どのような場合にVATを含めた請求が日本にくるのでしょうか。内容を確認してみましょう。

【三者間取引】

【前提】
・日系の大手メーカーのB社は海外にて製造販売を行っている
・新たに部品を現地C社から購入しようと考えているが与信の決済が下りない
・A社は今後B社が居住する国にて新たに現地法人を設立しようと考えている

【事実関係】
B社はC社から部品を購入しようと思っていますが、C社との条件が合わずになかなか購入できていません。そこでB社は新規進出予定のA社に間に入ってもらいたい旨を伝え、A社もそれを快諾しました。早速B社はA社へと注文書を発行し、A社は受取った注文書を基にC社へ注文書を発行、C社確認後に遅滞なく材料をC社へ送ります。C社は受取った材料をもとに部品を作り、B社に送ります(国内輸送)。A社はB社へ請求書を送り、C社はA社に請求書を送ります。

【問題点】
A社はC社から届いた請求書にVAT(10%)が印字されていることに気が付き、C社に内容を確認したところ、国内で部品を作り、国内で運んでいるためにVATは課されるということでした。A社は事前にVATのことは検討しておらず、B社から受け取る手数料は売上金額の5%。VATにより利益がなくなってしまいます。それどころか赤字取引です。何とかしようと、日本の顧問税理士に確認したところ、VATを消費税から控除することはできず、費用計上し、損金に算入するということでした。A社はB社に日本ではVATを控除することができないため、B社にVATを含んだ金額にて請求が可能か確認したところ、現地では国が管理する電子インボイスが発行されるために、日本で発行した請求書により、VATを控除することはできないということ、また、取引金額に含めて請求を出すことは10%利益が圧縮するために受入れることはできないということでした。

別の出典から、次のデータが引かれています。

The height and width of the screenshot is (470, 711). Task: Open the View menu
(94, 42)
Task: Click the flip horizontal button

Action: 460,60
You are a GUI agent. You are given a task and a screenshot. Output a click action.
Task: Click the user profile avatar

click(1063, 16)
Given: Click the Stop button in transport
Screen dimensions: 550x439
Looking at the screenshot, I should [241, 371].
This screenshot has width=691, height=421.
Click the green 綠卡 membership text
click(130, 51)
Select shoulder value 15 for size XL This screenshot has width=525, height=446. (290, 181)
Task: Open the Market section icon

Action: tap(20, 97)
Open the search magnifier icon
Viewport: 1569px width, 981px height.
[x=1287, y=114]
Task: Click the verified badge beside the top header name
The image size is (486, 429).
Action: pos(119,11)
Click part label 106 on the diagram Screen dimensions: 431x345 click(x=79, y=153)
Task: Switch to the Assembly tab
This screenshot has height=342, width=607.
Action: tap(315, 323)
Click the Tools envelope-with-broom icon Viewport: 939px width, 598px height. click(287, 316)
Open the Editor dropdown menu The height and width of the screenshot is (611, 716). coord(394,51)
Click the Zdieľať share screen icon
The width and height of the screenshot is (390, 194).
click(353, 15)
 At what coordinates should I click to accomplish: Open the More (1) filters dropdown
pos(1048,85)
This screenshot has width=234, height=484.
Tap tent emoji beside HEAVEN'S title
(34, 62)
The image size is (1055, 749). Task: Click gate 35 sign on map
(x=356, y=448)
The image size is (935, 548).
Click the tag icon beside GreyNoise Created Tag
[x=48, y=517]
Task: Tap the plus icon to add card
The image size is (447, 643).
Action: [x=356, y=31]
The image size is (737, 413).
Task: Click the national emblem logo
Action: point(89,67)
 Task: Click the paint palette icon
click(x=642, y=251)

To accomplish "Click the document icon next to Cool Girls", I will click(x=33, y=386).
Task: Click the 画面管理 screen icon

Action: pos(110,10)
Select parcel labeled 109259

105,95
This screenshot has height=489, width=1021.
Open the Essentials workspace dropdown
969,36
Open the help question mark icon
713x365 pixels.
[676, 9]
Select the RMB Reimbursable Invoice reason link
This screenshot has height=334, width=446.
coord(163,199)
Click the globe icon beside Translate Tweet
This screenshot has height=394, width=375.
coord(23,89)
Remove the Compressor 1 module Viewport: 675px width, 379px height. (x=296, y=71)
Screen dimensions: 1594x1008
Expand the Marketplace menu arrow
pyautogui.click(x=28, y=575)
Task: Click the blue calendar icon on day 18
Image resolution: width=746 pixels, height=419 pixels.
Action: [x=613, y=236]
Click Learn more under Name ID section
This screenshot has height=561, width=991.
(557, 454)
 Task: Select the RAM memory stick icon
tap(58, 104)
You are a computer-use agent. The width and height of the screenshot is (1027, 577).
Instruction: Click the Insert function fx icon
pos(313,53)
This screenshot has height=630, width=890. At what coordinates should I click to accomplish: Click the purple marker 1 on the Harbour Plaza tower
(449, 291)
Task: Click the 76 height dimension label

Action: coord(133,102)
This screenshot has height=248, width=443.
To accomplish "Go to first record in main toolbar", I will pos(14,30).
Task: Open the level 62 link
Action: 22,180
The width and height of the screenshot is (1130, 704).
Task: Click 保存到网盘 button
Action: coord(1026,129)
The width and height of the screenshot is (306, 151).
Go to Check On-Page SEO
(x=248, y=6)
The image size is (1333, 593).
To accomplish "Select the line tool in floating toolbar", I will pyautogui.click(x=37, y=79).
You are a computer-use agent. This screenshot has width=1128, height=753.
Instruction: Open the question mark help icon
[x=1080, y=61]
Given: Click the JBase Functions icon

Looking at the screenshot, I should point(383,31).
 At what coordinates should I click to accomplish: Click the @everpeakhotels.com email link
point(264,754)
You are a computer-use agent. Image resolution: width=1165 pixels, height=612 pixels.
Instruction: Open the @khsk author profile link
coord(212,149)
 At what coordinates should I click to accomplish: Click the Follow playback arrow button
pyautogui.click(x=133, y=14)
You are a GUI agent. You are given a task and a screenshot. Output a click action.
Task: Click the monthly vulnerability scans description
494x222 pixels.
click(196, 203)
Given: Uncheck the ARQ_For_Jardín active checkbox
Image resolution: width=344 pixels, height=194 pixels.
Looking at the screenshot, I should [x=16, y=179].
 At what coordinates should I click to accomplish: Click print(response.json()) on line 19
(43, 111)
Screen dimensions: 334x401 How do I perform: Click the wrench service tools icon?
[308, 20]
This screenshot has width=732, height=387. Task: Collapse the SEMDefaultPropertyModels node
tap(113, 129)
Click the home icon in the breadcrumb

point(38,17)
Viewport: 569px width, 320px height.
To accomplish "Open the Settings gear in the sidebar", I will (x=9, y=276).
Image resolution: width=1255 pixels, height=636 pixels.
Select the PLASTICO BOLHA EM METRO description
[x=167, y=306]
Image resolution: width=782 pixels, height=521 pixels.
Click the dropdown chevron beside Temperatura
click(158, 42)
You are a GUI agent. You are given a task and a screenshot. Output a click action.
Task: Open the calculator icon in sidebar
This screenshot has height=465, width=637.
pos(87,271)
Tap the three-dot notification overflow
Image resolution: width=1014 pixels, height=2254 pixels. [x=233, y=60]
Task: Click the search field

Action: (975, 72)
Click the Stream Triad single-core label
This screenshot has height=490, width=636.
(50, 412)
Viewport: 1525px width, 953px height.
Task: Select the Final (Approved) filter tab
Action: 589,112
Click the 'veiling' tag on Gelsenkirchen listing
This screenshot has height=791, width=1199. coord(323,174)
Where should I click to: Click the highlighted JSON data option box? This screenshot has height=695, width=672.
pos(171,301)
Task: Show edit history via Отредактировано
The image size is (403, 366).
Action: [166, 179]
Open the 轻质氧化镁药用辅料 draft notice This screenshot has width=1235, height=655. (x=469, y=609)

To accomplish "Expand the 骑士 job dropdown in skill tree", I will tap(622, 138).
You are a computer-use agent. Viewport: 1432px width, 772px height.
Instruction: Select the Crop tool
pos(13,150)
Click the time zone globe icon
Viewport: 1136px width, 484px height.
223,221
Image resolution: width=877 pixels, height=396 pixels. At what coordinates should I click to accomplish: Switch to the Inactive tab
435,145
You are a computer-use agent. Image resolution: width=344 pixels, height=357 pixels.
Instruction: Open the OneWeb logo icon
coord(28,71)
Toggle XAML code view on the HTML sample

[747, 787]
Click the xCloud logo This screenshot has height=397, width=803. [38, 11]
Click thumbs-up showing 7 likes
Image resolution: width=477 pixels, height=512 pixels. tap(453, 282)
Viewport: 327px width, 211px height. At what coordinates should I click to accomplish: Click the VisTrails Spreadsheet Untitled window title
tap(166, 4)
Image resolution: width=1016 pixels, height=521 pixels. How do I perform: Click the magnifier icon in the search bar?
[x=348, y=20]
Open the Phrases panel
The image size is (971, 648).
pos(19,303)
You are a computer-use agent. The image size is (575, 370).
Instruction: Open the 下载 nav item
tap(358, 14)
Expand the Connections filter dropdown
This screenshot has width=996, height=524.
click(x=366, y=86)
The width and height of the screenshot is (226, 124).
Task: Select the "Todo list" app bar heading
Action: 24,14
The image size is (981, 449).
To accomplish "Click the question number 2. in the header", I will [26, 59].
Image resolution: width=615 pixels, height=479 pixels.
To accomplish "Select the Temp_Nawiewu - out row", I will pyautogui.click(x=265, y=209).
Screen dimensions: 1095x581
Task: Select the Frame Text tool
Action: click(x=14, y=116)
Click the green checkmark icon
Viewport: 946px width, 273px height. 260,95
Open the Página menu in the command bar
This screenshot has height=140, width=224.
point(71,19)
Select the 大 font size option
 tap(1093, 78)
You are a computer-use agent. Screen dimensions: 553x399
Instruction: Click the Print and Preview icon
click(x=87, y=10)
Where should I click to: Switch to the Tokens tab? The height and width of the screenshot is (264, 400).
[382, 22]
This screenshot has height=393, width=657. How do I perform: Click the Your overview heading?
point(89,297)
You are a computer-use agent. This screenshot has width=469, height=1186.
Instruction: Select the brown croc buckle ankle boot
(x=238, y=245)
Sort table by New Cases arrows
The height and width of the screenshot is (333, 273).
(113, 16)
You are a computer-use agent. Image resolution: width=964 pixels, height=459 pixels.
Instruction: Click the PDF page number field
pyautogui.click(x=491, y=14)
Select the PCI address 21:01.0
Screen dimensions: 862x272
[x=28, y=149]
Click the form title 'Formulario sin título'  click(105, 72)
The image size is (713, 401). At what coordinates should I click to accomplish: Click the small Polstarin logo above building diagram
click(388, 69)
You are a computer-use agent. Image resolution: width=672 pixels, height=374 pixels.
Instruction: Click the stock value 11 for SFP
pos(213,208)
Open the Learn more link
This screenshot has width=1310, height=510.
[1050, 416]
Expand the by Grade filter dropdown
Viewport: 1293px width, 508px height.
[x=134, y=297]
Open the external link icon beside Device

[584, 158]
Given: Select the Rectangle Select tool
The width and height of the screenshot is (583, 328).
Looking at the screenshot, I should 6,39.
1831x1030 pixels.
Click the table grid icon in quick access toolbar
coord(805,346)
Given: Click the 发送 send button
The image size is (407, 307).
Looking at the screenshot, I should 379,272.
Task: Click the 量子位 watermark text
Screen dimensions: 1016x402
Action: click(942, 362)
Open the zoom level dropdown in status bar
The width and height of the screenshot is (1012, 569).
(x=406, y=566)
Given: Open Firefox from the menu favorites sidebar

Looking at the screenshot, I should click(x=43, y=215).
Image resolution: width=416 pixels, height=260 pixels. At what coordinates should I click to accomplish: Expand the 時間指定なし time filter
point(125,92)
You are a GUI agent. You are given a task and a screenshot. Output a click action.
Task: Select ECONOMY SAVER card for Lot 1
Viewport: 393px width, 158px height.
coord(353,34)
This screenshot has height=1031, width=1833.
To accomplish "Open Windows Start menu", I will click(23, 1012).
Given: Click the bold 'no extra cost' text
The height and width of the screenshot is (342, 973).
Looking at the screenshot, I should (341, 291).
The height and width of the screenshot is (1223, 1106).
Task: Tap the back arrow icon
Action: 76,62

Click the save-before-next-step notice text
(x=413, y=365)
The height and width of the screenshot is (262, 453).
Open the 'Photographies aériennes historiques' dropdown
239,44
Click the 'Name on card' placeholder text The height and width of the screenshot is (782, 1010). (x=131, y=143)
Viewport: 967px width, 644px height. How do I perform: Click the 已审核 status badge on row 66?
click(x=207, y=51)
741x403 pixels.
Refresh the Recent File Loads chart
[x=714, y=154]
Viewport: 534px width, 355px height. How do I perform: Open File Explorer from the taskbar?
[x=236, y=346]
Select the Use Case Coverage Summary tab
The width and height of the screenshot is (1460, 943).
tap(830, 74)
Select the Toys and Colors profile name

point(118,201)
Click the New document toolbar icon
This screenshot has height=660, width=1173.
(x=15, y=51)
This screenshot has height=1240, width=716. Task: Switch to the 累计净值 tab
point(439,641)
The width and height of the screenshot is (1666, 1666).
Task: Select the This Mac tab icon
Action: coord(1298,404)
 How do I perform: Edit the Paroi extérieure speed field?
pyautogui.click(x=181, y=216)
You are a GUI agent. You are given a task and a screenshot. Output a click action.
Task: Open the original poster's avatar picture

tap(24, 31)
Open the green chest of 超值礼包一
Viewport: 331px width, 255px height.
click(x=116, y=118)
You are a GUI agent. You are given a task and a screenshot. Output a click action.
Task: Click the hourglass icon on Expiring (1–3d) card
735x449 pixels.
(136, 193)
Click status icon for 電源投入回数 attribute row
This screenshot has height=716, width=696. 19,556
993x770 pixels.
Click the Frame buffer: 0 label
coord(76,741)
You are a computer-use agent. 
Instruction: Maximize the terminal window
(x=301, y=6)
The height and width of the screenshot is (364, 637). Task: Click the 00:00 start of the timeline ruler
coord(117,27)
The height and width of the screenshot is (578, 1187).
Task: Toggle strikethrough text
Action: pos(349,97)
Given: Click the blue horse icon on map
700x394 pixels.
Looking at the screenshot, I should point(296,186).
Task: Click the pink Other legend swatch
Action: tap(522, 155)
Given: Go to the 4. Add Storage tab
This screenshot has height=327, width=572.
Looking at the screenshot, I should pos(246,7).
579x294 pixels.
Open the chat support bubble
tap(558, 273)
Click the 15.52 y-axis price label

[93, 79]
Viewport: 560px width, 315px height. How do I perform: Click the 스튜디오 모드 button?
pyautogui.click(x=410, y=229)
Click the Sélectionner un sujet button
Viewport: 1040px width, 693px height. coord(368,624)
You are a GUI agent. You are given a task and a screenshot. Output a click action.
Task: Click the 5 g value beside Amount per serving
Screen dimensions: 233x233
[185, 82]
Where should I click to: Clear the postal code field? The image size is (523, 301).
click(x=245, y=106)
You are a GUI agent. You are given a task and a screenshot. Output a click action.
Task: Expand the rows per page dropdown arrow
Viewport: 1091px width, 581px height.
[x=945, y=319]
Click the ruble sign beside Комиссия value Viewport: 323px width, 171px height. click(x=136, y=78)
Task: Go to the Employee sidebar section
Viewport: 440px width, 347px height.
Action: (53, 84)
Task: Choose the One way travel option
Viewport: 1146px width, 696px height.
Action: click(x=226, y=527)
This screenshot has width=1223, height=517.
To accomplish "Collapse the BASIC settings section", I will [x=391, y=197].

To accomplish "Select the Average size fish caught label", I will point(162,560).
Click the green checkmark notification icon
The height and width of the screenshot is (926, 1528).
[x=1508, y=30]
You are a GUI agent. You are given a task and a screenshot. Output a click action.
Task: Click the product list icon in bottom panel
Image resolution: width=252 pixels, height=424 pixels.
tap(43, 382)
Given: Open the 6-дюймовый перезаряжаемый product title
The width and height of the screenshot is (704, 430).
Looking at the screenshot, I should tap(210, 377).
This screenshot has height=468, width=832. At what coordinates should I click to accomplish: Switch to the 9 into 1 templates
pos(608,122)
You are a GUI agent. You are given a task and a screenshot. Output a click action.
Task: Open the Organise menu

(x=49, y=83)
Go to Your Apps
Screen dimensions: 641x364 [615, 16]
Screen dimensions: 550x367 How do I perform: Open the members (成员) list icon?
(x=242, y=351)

A社はその他の方法も模索しましたが可能性が感じられず、結局VATを損金経理することとしました。※可能性があるとすれば、現地でPE認定を受け、当局と話し合いながら売上VATと仕入VATを相殺し、差額部分を納付するという方法となりますが、こちらも可能性の範囲は超えないために現実問題としてはリスクを完全に排除することは難しいものと考えられます。

もしA社が進出済みの現地法人であれば、A社においても、B社においても税額控除を取ることは可能でしたが、現地にPEがない中で三者間取引を行うとVATの部分で問題になることがあります。また、課税貨物の輸入取引に該当する場合には、課税貨物の引取に係るVATや関税なども課されるため、事前にしっかりと確認する必要があります。

 

片瀬 陽平

株式会社マイツシニアコンサルタント
片瀬 陽平

税理士業界が縮小の一途をたどる中、国際ビジネスのみが税理士業界
に残された最後の領域であると考え、2013年3月にメキシコに渡る。
渡墨後は、日系企業のメキシコ進出サポートを主に行っていた。
2015年1月に株式会社マイツに入社し、現在東京オフィスにて活動している。
専門は国際税務分野であり、特に中堅中小企業の海外進出サポートを中心に行っている。